For me, the 2020 election pivots on the question of justice.

On one side, Donald Trump stands as the embodiment of privilege and power. He’s lived a life free of consequences both as a businessman and now as president. His power is his brand and to amplify that brand he distorts the very nature of truth for profit. We’ve seen it in his lies from the crowd size at his inauguration to his “perfect phone call” to the Ukraine. In any other day and age, his lies would be called out by the media—not normalized—and that would lead to consequence. But we live in strange times.

Largely the Democratic Party has failed to mount an effective opposition to the daylight corruption of Donald Trump. They waited on the Mueller report then sat on impeachment until it couldn’t be avoided. They rushed through hearings—ignoring the obstruction of justice spelled out in the Mueller report and the constitutional remedy it called for—to focus on two narrow articles that were destined to fail in the Republican Senate. They missed opportunity after opportunity to tarnish the Trump brand by putting on display his brazen disregard for the law.

We were promised three-dimensional chess by Democratic leadership only to be denied justice. In reality what we got is the same consistent hand of moderation Democrats have governed with for 30 odd years.

On the other side of Trump stands nothing. No substance. No alternative. Just political identity and an argument that we’re not as bad as that guy. By failing to provide a clear alternative to Trump, Democrats maintain him. Worse they allow him more time to consolidate power. Historically speaking, this is a very bad thing when it comes to authoritarian rule.

An absence of opposition is exactly what’s happening with the raising of Joe Biden as the “electable” candidate. Democrats are serving up the centrist answer to Trump as they did in 2016. Biden is burdened with the same political baggage as Hillary Clinton, from his support of the Iraq War to questionable financial ties to his cringeworthy legacy on race. Yet Joe doesn’t have any of Hillary’s skill, intellect or upside. Do we really think this will end well?

Looking back at the nomination process, it’s easy to see how the party has resisted calls for revolution. In a time that demands change, they prefer to look back on the status quo of the Obama years, a time that wasn’t great for most Americans digging out of the financial crisis of 2008. But at least Obama offered a brief respite from George W. Bush and Donald Trump, right?

Among the issues driving engagement for Democrats in 2020 are rising healthcare costs, ongoing economic insecurity, racial and gender inequality, and the existential threat of climate change. None of these are issues the party’s preferred candidate embodies, yet the Democratic establishment elevated Joe Biden above two candidates who champion issues that resonate with voters: Elizabeth Warren and Bernie Sanders.

Again, this is by design and it cuts to the heart of the “negative peace” Martin Luther King, Jr. wrote about in his Letter from a Birmingham Jail. What is at stake for Democrats, and what the party is playing on, is the comfort of the white moderate voter. As much as Democrats embrace MLK historically after the fact, they didn’t like his civil disobedience at the time just like they don’t like the tenor of progressive rhetoric in 2020.

A call for justice is a threat to power in the United States. It’s that simple.

I don’t mean to appropriate Dr.
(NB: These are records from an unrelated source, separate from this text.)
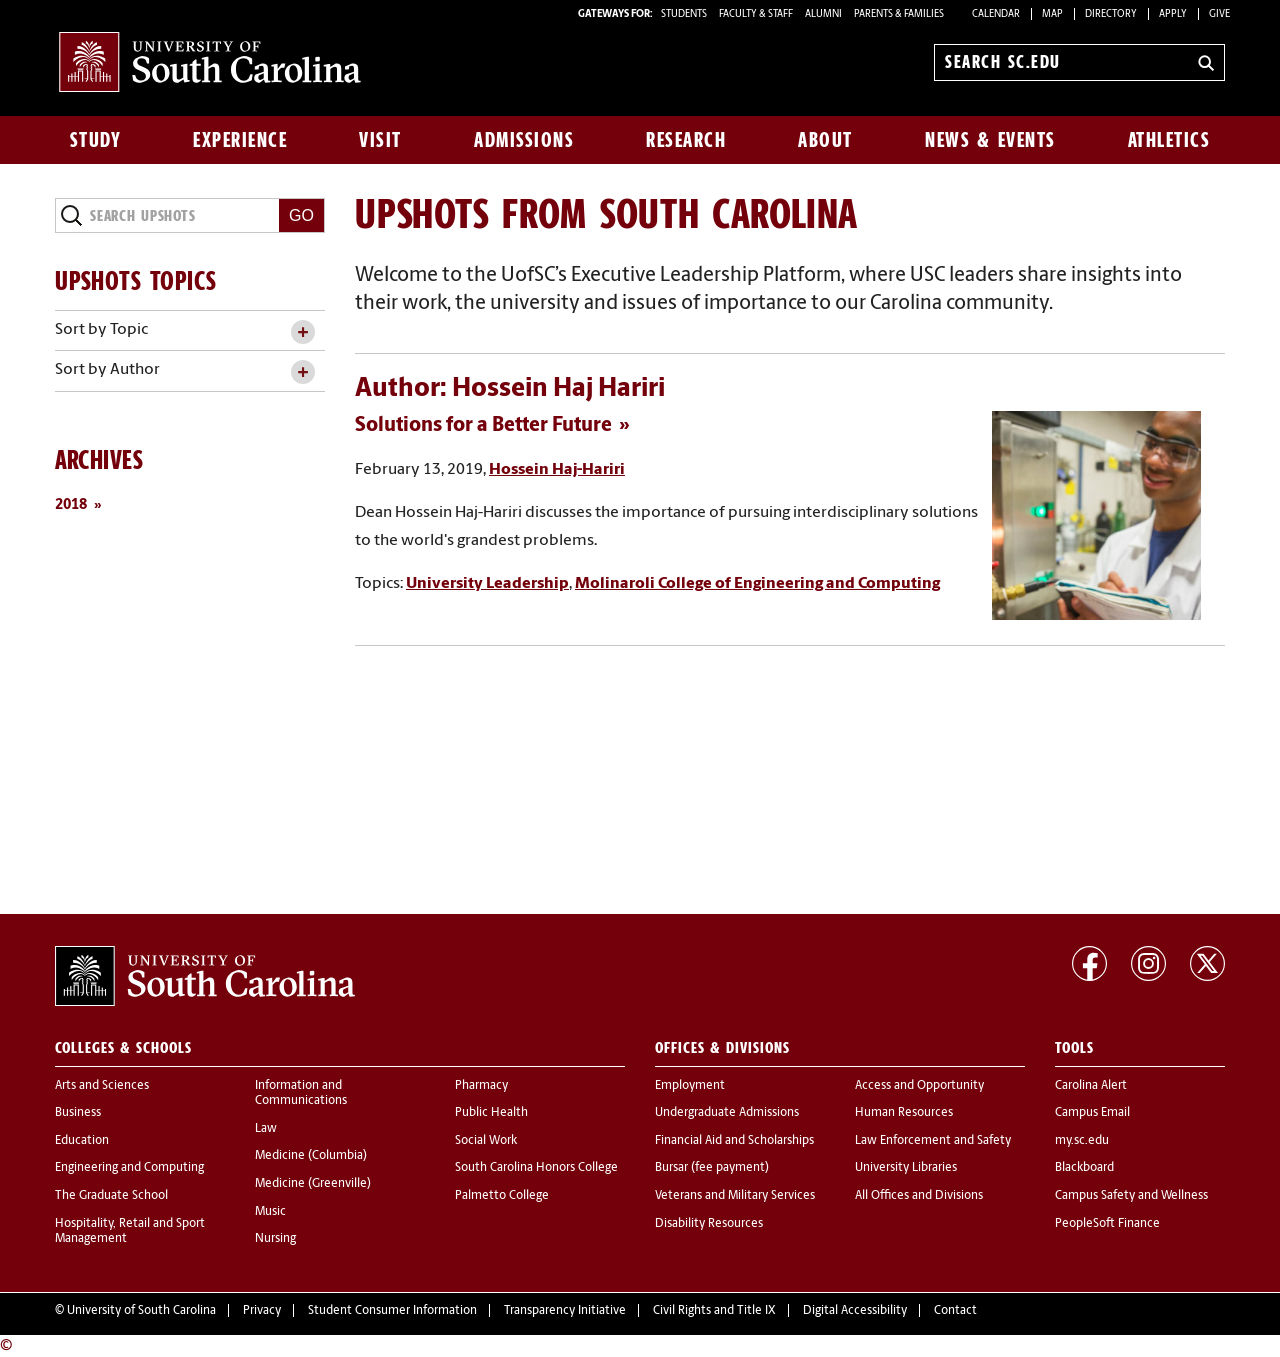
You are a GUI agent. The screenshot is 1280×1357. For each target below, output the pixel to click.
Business (78, 1113)
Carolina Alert (1091, 1086)
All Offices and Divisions (919, 1196)
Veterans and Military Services (735, 1196)
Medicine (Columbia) (311, 1156)
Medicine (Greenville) (313, 1184)
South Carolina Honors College (536, 1168)
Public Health (491, 1113)
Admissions (524, 140)
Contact (955, 1311)
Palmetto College (502, 1196)
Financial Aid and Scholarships (734, 1141)
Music (270, 1212)
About (825, 140)
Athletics (1169, 140)
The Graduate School (111, 1196)
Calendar (996, 14)
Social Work (486, 1141)
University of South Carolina (141, 1311)
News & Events (990, 140)
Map (1052, 14)
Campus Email (1092, 1113)
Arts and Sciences (102, 1086)
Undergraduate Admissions (727, 1113)
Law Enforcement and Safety (933, 1141)
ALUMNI (823, 14)
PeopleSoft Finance (1107, 1224)
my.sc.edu (1082, 1141)
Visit (380, 140)
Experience (240, 140)
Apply (1173, 14)
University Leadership (487, 584)
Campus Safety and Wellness (1131, 1196)
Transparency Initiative (565, 1311)
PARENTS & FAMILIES (899, 14)
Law (266, 1129)
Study (96, 140)
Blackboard (1084, 1168)
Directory (1111, 14)
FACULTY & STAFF (756, 14)
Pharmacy (481, 1086)
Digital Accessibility (855, 1311)
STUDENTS (685, 14)
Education (82, 1141)
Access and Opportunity (919, 1086)
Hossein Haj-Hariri (557, 470)
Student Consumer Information (392, 1311)
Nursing (275, 1239)
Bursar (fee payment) (712, 1168)
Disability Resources (709, 1224)
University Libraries (906, 1168)
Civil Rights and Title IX (714, 1311)
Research (686, 140)
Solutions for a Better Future (483, 426)
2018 (71, 505)
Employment (690, 1086)
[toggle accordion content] (302, 332)
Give (1219, 14)
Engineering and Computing (129, 1168)
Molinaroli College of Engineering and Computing (757, 584)
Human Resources (904, 1113)
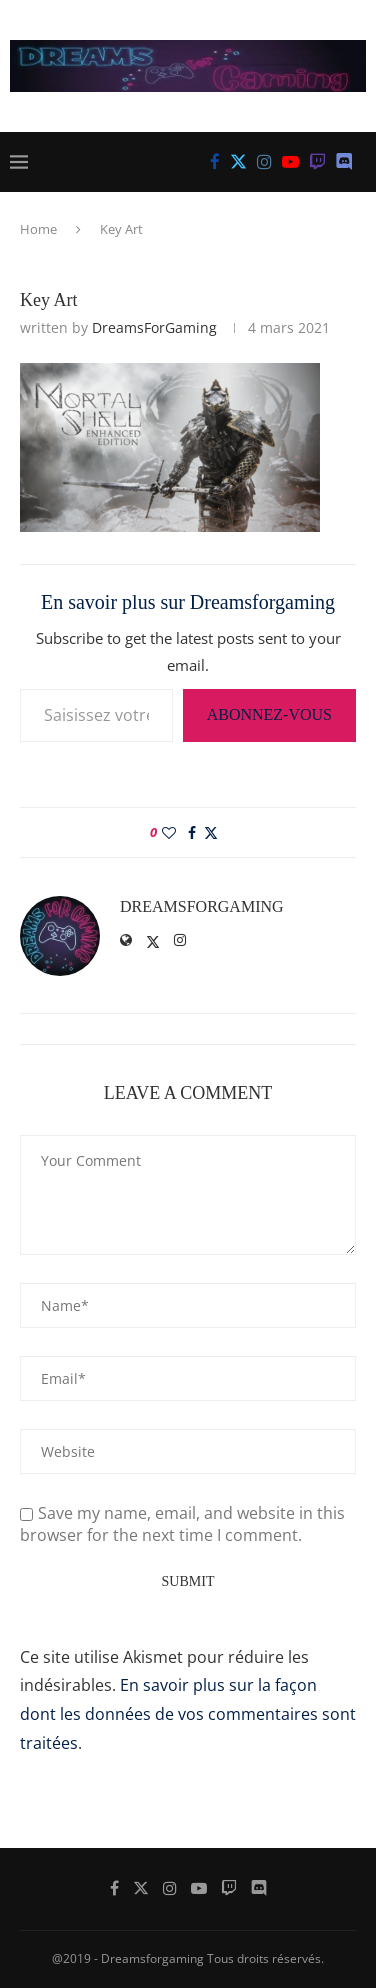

King’s words in a raceless sense—there is regrettably no candidate of color to represent his legacy here—but rather my intention is to speak in solidarity with the spirit of what he was saying back in 1963 while fighting for civil rights. Voters will always be asked to wait another political season for just representation. Electability and the threat of Trump is simply the framework of that negative peace in 2020.

Can we finally rise above party identity, shake loose from the status quo, and address the underlying struggles of right now? These are desperate times and many issues can’t wait another season. That’s why we need to call loudly for justice and elevate the causes we’re fighting for.

Let me fall back on Dr. King’s words because I find his appeal to justice to be universal:

…we who engage in nonviolent direct action are not the creators of tension. We merely bring to the surface the hidden tension that is already alive. We bring it out in the open, where it can be seen and dealt with. Like a boil that can never be cured so long as it is covered up but must be opened with all its ugliness to the natural medicines of air and light, injustice must be exposed, with all the tension its exposure creates, to the light of human conscience and the air of national opinion before it can be cured.

-Martin Luther King, Jr., Letter from a Birmingham Jail

Whether our call to justice begins with us saying “Black Lives Matter” and denouncing systemic violence against people of color, electing a female president to defend a woman’s right to choose and advance gender equality, passing immigration reform and keeping families together, fighting for a living wage for all workers and capping housing costs, acting on the threats of climate change to mitigate disaster, or ensuring healthcare access to everyone—it’s all worth fighting for. That’s why we need a progressive movement to push reform in the Democratic Party. That’s why I support Bernie Sanders.